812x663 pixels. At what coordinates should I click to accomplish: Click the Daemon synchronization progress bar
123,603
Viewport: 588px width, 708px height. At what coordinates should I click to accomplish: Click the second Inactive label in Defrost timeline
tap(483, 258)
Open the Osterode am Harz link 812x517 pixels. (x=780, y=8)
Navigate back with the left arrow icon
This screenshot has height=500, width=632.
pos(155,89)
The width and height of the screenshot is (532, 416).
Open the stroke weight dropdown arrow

------------------------------------------------

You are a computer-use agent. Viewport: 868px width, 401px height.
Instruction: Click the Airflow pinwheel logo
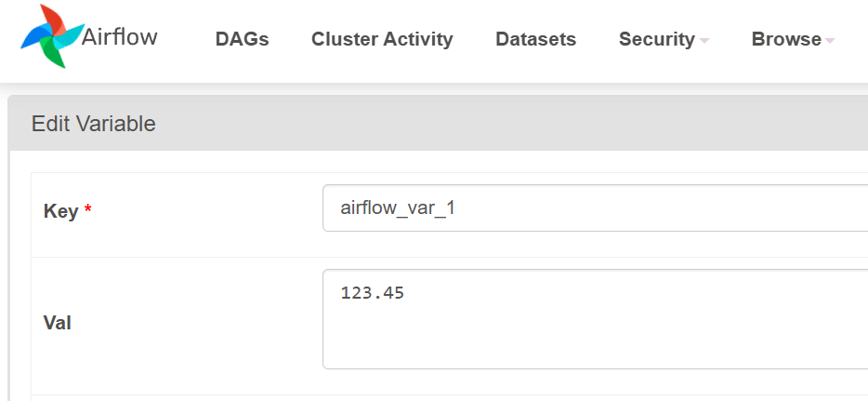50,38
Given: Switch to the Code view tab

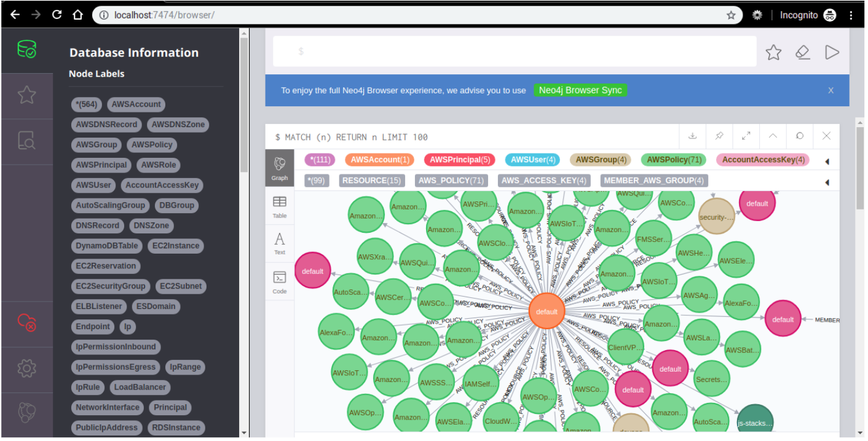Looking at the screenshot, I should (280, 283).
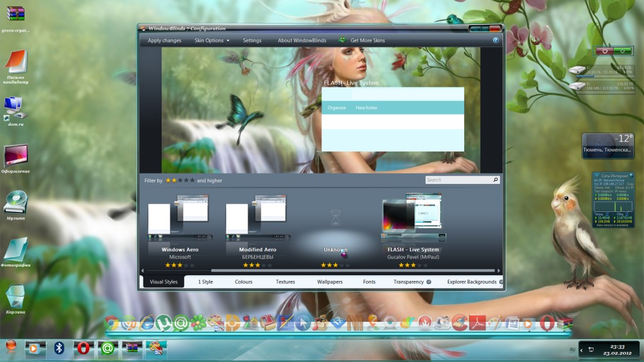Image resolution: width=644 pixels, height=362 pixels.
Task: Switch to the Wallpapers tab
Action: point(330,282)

------------------------------------------------

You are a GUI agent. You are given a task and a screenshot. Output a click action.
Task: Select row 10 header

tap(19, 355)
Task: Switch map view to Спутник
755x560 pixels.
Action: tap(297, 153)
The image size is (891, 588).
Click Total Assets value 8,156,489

------------------------------------------------

ABOUT THIS EXERCISE :: Look through the data above. Find each line with the string "agent" and copy it.

ANSWER TO THE EXERCISE ::
You are a computer-use agent. Viewport: 868px width, 401px height.
You are a GUI agent. You are given a task and a screenshot. Output a click action.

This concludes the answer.